SOURCE EXCERPT:
↓
DNS maps a human-readable name to a computer-readable name
DNS is a distributed directory service that is maintained by thousands of servers across the globe. There are billions of records in this directory, which map an IP address to a computer name and vice versa. IP addresses are numbers that are the “name” that one computer uses to refer to another computer. People know computers by alphanumeric names. A sample record could be host.mycompany.com. IN A 127.42.12.6. This record denotes that host.mycompany.com is the human-readable name of the computer at the IP address 127.42.12.6.
A hierarchy is employed to provide a clear basis for authoritative name resolution
These records are distributed across millions of files called zones. Each zone holds a copy of records for the DNS namespace for which it is authoritative. In other words, each zone allows changes to only a small portion of the entire DNS namespace. The host.mycompany.com computer record belongs to the mycompany zone. The mycompany zone belongs to the com zone. The com zone belongs to the root zone. The root zone is the topmost zone in all of DNS. Figure 2-1 shows a diagram of the hierarchy of DNS zones. The zone file is kept on the authoritative DNS server for that zone. Each parent zone is the authority for distinguishing which DNS server is authoritative for any child zone. A single root zone holds the authoritative records for each of the first-level DNS zones. This forms a hierarchy, which client computers can query with a reasonable assurance of getting authoritative name resolution.
↑
SUPPLIED MATERIAL:
↓
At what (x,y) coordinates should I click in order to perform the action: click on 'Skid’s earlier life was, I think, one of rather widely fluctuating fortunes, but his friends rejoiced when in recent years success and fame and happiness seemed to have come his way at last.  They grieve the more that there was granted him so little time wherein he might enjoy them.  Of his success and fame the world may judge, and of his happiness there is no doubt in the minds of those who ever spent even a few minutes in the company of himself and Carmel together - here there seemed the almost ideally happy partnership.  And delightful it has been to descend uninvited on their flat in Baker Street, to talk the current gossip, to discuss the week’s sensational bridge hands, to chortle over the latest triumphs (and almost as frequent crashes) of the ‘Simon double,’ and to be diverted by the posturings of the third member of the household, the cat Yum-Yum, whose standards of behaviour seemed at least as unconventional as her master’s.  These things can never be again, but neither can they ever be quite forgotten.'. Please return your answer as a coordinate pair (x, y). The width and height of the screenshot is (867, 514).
↑
REQUIREMENTS:
**a)** From the DNS excerpt, copy the passage that begins at the words "DNS maps a human-readable" and stops after the words "IP address 127.42.12.6.".
**b)** Check each statement against the DNS excerpt. Answer yes or no, and quote the words that decide it.
(i) The root zone is the topmost zone in all of DNS.
(ii) DNS is maintained by a single central server.
(iii) The mycompany zone belongs directly to the root zone.
**c)** List every zone that the DNS excerpt names specifically. Leave out general terms such as "parent zone" and "child zone."

FULL SOLUTIONS:
**a)**
DNS maps a human-readable name to a computer-readable name
DNS is a distributed directory service that is maintained by thousands of servers across the globe. There are billions of records in this directory, which map an IP address to a computer name and vice versa. IP addresses are numbers that are the “name” that one computer uses to refer to another computer. People know computers by alphanumeric names. A sample record could be host.mycompany.com. IN A 127.42.12.6. This record denotes that host.mycompany.com is the human-readable name of the computer at the IP address 127.42.12.6.

**b)**
(i) Yes: "The root zone is the topmost zone in all of DNS."
(ii) No: "maintained by thousands of servers across the globe"
(iii) No: "The mycompany zone belongs to the com zone."

**c)** mycompany zone, com zone, root zone